Despite the fact that Malcolm X and Martin Luther King 
represented two distinct currents of the African American 
struggle, they did everything they could to show unity 
because they both understood that the U.S. government and 
its mouthpiece, the media, worked overtime to divide and 
conquer the legitimate movements of oppressed peoples. 
Workers World Party had a very close political affinity to 
Malcolm's view because he was a militant fighter who had no 
love for imperialist domination.

In the final days of his life, Dr. King was definitely 
moving towards a more working class approach that linked the 
struggle for political rights with economic rights.

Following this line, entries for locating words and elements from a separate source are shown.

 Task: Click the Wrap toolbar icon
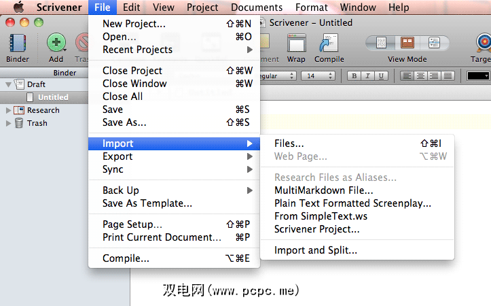[x=296, y=45]
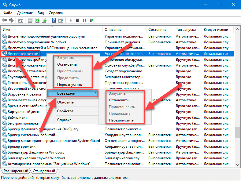
Task: Switch to the Расширенный tab
Action: (16, 171)
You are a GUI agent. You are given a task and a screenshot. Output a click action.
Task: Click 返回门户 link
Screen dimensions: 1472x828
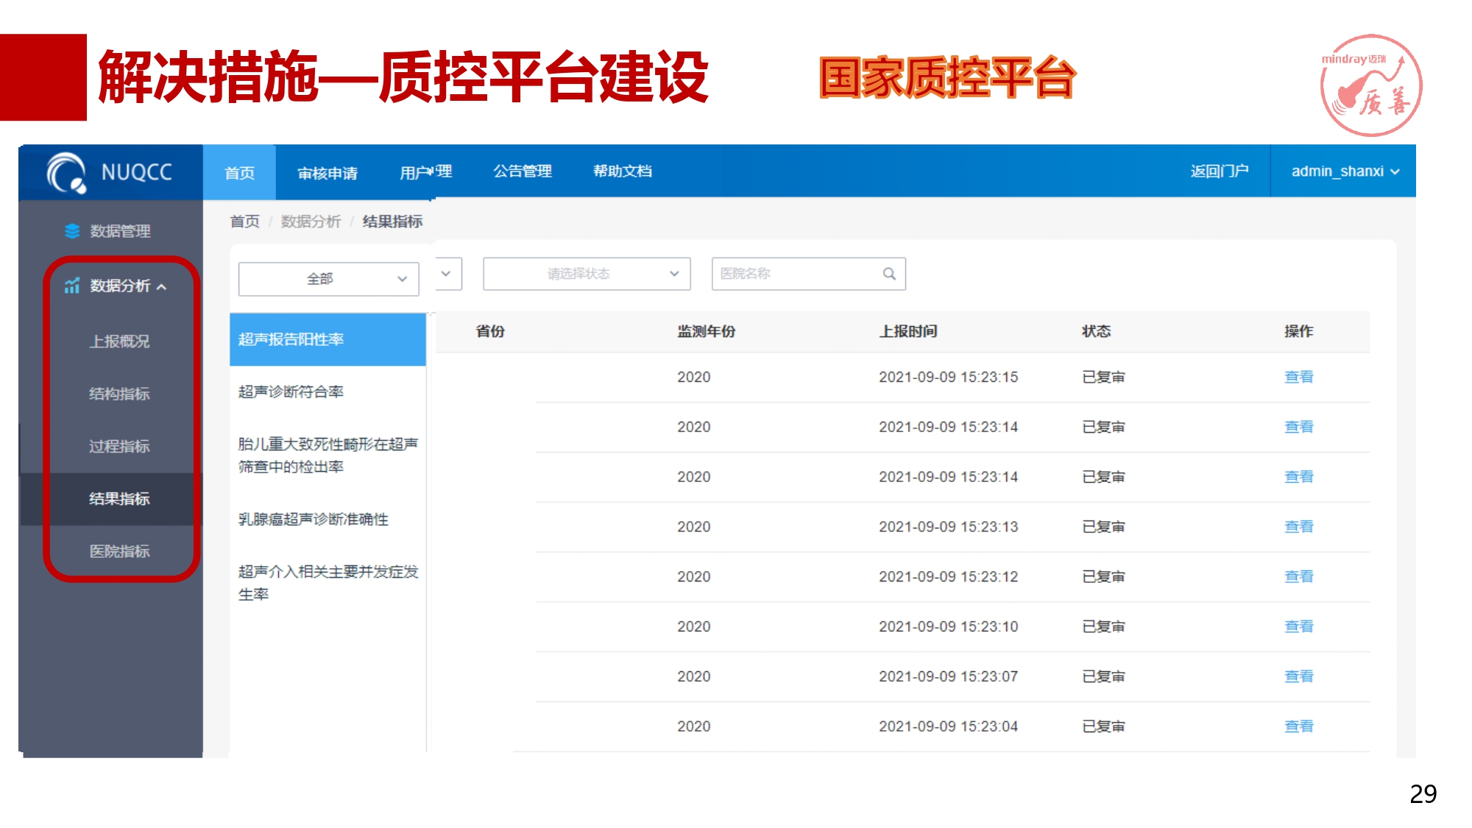(1219, 171)
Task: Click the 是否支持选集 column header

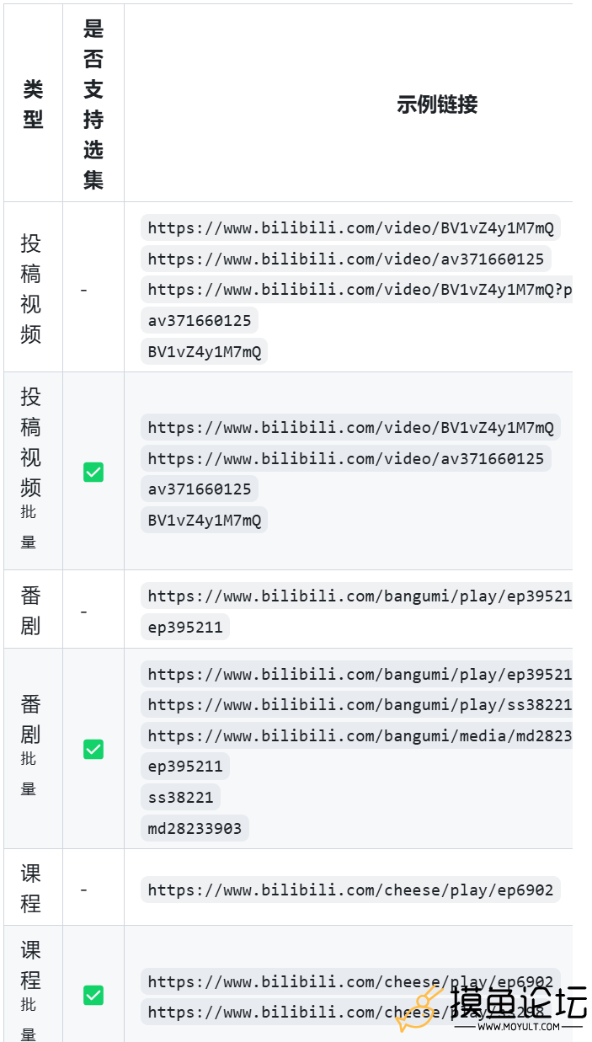Action: 93,104
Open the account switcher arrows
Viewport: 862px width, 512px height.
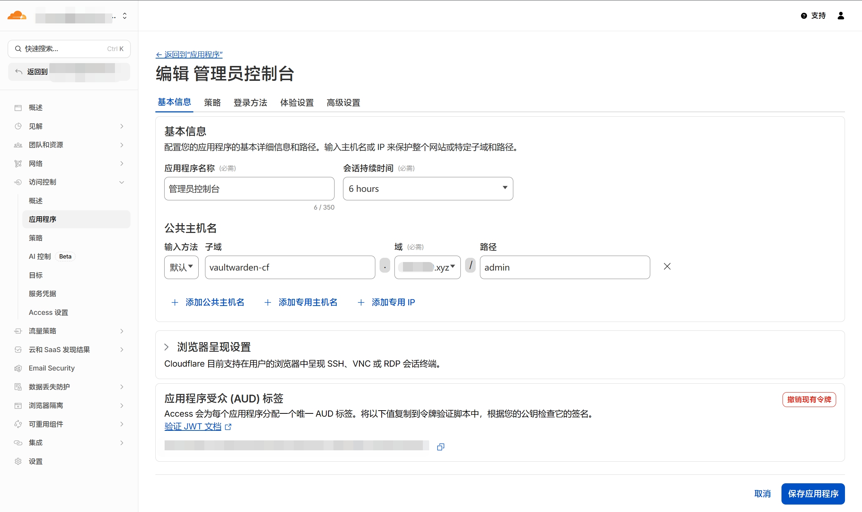[x=125, y=16]
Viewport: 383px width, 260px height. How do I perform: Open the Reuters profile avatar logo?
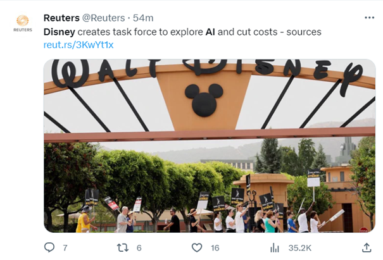tap(23, 23)
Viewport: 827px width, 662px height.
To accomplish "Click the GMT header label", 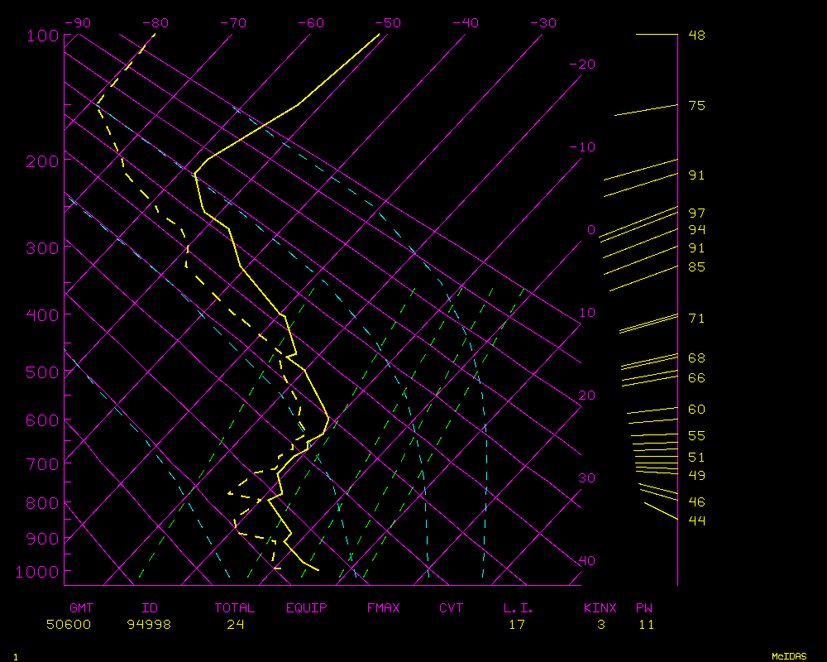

His 
support for the striking sanitation workers in Memphis, 
Tenn., before his assassination is a reflection of his 
political growth. King also began to speak about the plight 
of other oppressed peoples, like Mexican Americans, that 
reflected the changing character of the workers in the U.S. 
as a whole.

One of King's lesser-known speeches was made on April 4, 
1967, at Riverside Church. It was called "Beyond Vietnam: A 
Time to Break the Silence." He was trying to appeal to the 
U.S. government to become more humane and open to different 
kinds of political and economic systems--something it is 
incapable of doing, no matter who is president. However, 
talking about the questions that Black men had raised to him 
on the violence of war and the violence they faced in the 
inner city, Dr. King said: "Their questions hit home, and I 
knew that I could never again raise my voice against the 
violence of the oppressed in the ghettos without having 
first spoken clearly to the greatest purveyor of violence in 
the world today--my own government."

This was the first time a major civil rights leader had come 
out so strongly against the war. He actually raised the idea 
of the U.S. making reparations to the Vietnamese people for 
all the destruction to their economy and homeland. This was 
quite a revolutionary demand for this particular time. I 
think that if he had lived, he would have impacted upon the 
anti-war movement in the most powerful way. One of the great 
weaknesses of the anti-war movement during this period was 
the ineffectiveness of its leadership to reach out to the 
civil rights movement and the national liberation movements 
inside the U.S. and worldwide. Dr. King, in his own 
moralistic way, was making an attempt to bridge the gap 
between these movements. The U.S. government felt threatened 
by the potential of this kind of mass unity, and that is why 
they orchestrated his demise.

I feel very confident that if Dr. King had been alive today 
he would oppose the anti-poor, anti-worker, foreign and 
domestic policies of the U.S. Dr. King would speak out for 
the right to self-determination and the right to sovereignty 
of the most oppressed peoples. I also think that Dr. King 
would be heartened to see the youth participation in the 
anti-globalization movement and would encourage that 
movement to reach out in solidarity to the most oppressed 
youth, both here and abroad, who face police brutality, 
incarceration and poverty on a daily basis.